## [PROBLEM]
Rewrite the rows from the line with "has height=598, width=900." up to and including the line with "Action: (x=88, y=362)", with "Knowledge Graph" replaced by "Project Board" and nothing else changed. Return only those lines.

--- BEGIN ENTRIES SUPPLIED ---

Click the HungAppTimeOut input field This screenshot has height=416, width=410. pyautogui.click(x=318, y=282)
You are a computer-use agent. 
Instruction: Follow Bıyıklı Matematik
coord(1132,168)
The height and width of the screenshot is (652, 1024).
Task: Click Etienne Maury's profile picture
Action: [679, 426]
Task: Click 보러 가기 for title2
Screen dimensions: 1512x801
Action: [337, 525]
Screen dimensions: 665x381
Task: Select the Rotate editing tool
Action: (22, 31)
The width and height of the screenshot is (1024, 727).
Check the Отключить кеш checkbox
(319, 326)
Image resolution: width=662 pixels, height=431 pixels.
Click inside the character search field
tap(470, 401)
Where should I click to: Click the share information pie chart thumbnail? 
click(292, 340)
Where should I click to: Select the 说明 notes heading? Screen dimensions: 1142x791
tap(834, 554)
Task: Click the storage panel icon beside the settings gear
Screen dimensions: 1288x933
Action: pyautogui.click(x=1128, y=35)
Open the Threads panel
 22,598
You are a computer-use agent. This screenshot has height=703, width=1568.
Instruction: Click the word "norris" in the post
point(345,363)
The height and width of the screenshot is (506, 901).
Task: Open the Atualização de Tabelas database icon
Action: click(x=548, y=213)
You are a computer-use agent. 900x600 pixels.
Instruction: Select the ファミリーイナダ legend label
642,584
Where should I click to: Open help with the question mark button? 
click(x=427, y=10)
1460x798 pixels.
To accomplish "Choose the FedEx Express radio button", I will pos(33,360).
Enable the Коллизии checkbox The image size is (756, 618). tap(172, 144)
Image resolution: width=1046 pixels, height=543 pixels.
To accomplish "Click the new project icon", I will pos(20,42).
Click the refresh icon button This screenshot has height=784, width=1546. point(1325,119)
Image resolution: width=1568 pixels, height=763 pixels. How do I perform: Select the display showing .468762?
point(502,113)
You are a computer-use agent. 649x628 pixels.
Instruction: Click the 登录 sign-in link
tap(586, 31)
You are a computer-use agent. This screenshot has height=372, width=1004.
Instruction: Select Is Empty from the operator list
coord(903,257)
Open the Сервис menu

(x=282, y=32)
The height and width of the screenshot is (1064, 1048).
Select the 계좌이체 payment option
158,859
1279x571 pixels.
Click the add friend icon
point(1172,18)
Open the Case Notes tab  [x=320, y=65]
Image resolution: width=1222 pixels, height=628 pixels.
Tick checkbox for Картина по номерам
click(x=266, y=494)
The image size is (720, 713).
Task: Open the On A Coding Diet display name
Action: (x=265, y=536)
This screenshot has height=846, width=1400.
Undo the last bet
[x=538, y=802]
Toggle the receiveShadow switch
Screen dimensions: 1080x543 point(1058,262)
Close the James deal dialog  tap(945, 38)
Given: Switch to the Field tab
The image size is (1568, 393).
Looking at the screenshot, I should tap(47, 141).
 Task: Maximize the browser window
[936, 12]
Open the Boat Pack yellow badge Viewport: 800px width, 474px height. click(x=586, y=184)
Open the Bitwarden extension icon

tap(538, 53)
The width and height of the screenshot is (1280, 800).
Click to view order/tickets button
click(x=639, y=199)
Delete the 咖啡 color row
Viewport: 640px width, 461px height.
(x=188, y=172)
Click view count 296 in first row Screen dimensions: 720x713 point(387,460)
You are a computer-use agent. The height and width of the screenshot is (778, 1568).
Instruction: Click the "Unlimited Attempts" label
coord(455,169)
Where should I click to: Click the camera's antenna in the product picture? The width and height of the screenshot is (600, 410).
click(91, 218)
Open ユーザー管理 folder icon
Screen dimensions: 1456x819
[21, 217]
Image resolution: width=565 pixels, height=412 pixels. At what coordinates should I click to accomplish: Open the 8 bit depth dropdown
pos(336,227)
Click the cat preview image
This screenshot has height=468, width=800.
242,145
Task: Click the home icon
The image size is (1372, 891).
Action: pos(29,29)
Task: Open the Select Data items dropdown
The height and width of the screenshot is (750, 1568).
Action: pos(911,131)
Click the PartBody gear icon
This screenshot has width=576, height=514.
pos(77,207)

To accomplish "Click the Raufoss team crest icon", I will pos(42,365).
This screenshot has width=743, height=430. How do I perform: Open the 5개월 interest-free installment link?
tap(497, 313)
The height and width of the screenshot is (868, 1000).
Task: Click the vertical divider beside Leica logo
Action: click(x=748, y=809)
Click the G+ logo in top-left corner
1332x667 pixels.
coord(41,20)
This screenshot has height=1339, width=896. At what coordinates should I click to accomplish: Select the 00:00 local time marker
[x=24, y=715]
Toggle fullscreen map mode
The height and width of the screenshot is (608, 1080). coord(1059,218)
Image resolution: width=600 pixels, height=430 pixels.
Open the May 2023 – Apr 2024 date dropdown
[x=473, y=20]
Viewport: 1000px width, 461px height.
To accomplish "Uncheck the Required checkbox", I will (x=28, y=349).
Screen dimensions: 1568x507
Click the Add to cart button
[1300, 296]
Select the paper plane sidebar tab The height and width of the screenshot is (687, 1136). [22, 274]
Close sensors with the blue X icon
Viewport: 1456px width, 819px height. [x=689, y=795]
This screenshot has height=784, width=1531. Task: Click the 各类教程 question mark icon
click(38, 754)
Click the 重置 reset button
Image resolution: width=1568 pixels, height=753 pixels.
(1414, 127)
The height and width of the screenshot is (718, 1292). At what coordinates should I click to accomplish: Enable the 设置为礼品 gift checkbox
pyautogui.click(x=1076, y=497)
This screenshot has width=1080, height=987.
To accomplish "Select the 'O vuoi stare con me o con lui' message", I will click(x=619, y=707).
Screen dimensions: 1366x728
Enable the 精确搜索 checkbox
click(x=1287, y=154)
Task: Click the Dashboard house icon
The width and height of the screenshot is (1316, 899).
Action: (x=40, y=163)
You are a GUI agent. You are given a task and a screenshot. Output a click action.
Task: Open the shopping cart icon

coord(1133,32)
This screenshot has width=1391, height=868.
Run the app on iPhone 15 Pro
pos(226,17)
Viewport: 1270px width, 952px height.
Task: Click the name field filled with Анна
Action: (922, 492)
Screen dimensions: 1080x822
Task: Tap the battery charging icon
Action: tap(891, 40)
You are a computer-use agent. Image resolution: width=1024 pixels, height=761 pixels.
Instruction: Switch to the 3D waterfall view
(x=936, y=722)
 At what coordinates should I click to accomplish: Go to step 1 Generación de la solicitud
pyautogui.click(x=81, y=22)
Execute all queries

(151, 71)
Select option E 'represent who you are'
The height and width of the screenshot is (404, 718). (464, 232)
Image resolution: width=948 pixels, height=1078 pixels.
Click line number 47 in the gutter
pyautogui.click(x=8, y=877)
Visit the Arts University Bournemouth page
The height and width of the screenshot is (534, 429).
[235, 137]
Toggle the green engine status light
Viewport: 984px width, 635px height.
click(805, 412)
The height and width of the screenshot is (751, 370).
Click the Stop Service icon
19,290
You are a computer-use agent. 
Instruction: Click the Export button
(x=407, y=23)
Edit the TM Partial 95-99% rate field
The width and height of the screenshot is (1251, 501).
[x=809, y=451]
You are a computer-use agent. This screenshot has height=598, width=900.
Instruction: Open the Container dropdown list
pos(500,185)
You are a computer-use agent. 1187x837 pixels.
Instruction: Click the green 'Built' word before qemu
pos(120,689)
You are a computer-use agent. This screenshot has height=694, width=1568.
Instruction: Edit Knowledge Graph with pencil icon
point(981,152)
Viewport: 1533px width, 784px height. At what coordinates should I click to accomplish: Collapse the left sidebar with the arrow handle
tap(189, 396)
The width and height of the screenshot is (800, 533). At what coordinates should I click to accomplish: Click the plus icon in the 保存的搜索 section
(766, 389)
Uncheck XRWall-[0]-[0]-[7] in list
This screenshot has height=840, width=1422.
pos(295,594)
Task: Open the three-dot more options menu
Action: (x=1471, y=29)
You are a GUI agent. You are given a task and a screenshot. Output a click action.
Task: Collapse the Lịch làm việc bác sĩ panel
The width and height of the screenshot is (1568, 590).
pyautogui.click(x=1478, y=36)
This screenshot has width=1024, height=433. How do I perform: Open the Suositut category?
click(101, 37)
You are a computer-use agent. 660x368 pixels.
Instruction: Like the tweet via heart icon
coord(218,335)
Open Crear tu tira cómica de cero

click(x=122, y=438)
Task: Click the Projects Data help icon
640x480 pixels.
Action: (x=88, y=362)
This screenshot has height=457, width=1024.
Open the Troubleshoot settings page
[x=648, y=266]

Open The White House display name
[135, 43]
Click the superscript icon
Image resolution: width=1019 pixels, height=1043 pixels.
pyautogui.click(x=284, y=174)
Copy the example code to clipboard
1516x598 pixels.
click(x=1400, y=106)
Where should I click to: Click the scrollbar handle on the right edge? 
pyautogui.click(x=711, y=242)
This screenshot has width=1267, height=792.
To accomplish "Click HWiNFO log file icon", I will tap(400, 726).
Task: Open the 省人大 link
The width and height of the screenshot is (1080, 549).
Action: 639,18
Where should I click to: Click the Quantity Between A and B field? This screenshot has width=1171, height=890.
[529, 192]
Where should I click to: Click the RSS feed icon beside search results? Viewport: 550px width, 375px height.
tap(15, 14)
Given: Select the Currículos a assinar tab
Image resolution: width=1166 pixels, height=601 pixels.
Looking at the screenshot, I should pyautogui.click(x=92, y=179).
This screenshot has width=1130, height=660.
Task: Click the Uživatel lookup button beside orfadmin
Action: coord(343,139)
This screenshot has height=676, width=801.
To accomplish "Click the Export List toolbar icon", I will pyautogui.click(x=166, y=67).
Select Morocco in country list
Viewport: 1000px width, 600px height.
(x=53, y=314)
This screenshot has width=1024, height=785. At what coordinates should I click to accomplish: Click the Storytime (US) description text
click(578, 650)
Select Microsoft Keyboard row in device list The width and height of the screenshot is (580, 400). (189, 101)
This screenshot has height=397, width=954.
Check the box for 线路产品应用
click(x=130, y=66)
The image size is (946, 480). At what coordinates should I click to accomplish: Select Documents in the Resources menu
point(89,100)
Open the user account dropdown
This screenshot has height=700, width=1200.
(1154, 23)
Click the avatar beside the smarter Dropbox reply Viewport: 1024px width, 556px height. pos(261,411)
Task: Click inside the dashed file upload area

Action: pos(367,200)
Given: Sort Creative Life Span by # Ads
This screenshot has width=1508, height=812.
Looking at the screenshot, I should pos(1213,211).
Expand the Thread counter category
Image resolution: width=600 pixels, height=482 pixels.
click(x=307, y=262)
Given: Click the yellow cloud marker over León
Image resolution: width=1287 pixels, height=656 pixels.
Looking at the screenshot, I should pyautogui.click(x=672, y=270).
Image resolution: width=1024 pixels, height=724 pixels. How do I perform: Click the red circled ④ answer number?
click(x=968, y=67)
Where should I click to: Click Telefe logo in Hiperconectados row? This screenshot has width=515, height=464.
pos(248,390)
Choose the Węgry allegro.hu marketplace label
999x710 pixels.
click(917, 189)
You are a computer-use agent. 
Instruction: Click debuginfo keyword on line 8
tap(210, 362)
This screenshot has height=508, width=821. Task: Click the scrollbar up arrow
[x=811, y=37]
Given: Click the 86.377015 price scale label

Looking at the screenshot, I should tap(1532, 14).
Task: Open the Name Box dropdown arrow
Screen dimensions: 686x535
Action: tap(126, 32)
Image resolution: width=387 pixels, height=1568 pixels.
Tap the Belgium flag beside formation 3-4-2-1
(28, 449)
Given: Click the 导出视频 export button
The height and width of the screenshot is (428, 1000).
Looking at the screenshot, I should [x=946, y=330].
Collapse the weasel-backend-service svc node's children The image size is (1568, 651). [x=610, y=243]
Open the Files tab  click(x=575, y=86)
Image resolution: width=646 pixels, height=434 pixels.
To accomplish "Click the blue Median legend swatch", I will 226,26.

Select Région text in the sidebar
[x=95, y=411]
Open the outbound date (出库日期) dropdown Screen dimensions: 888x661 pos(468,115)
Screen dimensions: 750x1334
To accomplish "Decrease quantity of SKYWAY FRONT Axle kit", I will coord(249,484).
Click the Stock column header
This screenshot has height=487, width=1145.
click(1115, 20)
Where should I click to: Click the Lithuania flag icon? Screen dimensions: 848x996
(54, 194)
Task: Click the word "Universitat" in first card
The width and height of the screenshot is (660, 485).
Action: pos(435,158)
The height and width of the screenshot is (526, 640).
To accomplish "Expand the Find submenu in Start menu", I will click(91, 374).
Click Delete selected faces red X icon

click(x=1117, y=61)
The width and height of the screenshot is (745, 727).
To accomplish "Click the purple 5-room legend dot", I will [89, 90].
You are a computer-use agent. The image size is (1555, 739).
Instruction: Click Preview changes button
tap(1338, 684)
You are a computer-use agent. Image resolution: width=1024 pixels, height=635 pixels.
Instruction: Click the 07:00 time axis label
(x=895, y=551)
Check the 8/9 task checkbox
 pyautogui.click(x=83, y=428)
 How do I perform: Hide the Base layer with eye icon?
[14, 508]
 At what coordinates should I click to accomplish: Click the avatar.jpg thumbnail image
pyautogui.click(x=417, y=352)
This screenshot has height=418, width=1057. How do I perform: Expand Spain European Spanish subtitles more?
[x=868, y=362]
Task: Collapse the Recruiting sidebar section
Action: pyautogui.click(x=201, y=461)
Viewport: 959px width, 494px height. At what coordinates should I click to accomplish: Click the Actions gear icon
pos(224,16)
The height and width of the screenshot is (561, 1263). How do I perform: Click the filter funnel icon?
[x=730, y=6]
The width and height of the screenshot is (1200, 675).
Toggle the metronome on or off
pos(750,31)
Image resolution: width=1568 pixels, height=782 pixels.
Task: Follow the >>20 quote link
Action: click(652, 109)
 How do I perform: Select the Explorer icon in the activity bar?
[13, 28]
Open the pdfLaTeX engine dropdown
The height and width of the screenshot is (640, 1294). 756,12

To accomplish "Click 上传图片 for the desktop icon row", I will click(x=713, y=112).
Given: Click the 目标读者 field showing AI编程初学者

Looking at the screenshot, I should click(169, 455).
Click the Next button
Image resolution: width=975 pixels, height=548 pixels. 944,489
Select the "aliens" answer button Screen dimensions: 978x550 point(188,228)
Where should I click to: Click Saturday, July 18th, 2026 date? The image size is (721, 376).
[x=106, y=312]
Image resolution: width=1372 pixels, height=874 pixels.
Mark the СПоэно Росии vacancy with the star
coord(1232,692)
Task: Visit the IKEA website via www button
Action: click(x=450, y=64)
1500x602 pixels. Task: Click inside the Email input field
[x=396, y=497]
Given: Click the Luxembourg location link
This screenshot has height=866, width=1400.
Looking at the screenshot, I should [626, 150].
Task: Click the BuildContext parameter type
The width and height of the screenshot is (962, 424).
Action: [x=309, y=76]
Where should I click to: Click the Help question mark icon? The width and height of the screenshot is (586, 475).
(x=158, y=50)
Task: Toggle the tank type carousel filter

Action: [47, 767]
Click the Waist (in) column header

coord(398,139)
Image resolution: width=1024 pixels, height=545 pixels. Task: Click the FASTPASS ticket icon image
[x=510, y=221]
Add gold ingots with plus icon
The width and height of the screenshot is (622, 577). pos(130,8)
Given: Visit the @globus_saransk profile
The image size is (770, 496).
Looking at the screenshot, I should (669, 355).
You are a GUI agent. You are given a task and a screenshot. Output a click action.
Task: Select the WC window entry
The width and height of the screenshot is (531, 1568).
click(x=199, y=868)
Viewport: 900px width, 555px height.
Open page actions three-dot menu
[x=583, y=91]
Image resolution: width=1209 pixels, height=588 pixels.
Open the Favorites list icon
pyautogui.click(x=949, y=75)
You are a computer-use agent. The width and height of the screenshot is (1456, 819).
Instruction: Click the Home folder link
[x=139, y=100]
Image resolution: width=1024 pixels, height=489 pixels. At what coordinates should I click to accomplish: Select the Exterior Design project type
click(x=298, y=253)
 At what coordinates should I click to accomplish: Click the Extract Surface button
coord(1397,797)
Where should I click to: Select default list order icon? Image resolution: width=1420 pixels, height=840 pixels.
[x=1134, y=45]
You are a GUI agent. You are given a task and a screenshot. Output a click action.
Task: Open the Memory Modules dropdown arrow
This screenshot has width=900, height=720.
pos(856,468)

--- END ENTRIES SUPPLIED ---

## [TASK RESPONSE]
You are a computer-use agent. This screenshot has height=598, width=900.
Instruction: Open the Container dropdown list
pos(500,185)
You are a computer-use agent. 1187x837 pixels.
Instruction: Click the green 'Built' word before qemu
pos(120,689)
You are a computer-use agent. This screenshot has height=694, width=1568.
Instruction: Edit Project Board with pencil icon
point(981,152)
Viewport: 1533px width, 784px height. At what coordinates should I click to accomplish: Collapse the left sidebar with the arrow handle
tap(189, 396)
The width and height of the screenshot is (800, 533). At what coordinates should I click to accomplish: Click the plus icon in the 保存的搜索 section
(766, 389)
Uncheck XRWall-[0]-[0]-[7] in list
This screenshot has height=840, width=1422.
pos(295,594)
Task: Open the three-dot more options menu
Action: (x=1471, y=29)
You are a GUI agent. You are given a task and a screenshot. Output a click action.
Task: Collapse the Lịch làm việc bác sĩ panel
The width and height of the screenshot is (1568, 590).
pyautogui.click(x=1478, y=36)
This screenshot has width=1024, height=433. How do I perform: Open the Suositut category?
click(101, 37)
You are a computer-use agent. 660x368 pixels.
Instruction: Like the tweet via heart icon
coord(218,335)
Open Crear tu tira cómica de cero

click(x=122, y=438)
Task: Click the Projects Data help icon
640x480 pixels.
Action: (x=88, y=362)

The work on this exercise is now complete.